Dans un futur mythique, peut-être pas si éloigné, il n'est pas interdit d'espérer que  tous les besoins somatiques seront satisfaits au moindre coût et assureront à la quasi-totalité des hommes d'arriver sereinement au terme naturel de leur vie en bonne forme physique et mentale. Mis à part quelques malchanceux victimes d'accidents, la plupart des hommes mouront de mort subite dans leur lit. Dans cette éventualité, vivant aussi longtemps que leurs gènes le leur permettront, les hommes du futur auront toute facilité à dégager du temps et des ressources pour des passions de haut vol.

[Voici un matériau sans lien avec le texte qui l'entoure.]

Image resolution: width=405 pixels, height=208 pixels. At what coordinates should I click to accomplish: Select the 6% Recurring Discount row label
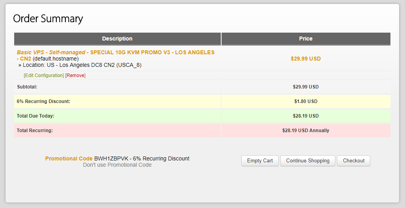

Cela ne suffira pas à les transformer en anges éthérés, jouant de la flûte ou du pinceau sans souci des lendemains. Aussi excellentes que puissent être les conditions de l'environnement, il y aura toujours des choix et des renoncements car le temps limité accordé à chacun interdit aux neurones et aux sens d'arriver à saturation de leurs capacités. La nécessité demeurera d'un choix de tous les instants entre diverses passions et aspirations. Les Mozart et les Spinoza à venir auront certes les moyens matériels de prolonger leur activité créatrice de plusieurs années. Mais pas davantage qu'aujourd'hui ou hier, ils n'échapperont à un compromis entre les aspirations de la plénitude et celles de la longévité… même si celui-ci se révèlera moins douloureux.

 
[1] « La stabilisation sélective opère au niveau des ensembles  de cellules nerveuses. (…) Suivant ce schéma, la mise en place de l'empreinte culturelle se fait de manière progressive. Le contingent moyen de 10 000 (ou plus) synapses par neurone du cortex ne s'établit pas en une seule fois (…). Si l'on considère que la poussée des arborisations axonales et dendritiques fait partie des caractères innés et que la stabilisation sélective définit l'acquis, départager l'inné de l'acquis ne peut se faire sans recourir à une dissection du système au niveau synaptique. (…) En fait, si la théorie s'avère exacte, l'activité (spontanée ou évoquée) ne travaille que sur des dispositions de neurones et de connexions qui préexistent à l'interaction avec le monde extérieur. L'épigenèse exerce sa sélection sur des agencements synaptiques préformés. Apprendre, c'est stabiliser des combinaisons synaptiques pré-établies. C'est aussi éliminer  les autres » (L'homme neuronal , Fayard, Paris, 1983, pages 303-304).
[2]  Je ne résiste pas au plaisir de citer l'expression du bonheur manqué chez l'un de nos poètes :
«Elle a passé la jeune fille
Vive et preste comme un oiseau
À la main une fleur qui brille,
À la bouche un refrain nouveau.
C'est peut-être la seule au monde
Dont le cœur au mien répondrait,
Qui venant dans ma nuit profonde,
D'un seul regard l'éclaircirait!…» (Gérard de Nerval) 
.
[3] Le compromis longévité/plénitude présente quelques similitudes avec le principe de hiérarchisation des besoins élaboré par Abraham Maslow. Cependant, à la grande différence  de celui-ci, je considère que les compromis moins (ou plus) ambitieux se distinguent simplement des autres par le degré de réalisation des aspirations, pas par l'exclusion (ou l'inclusion) d'aspirations réputées non-vitales.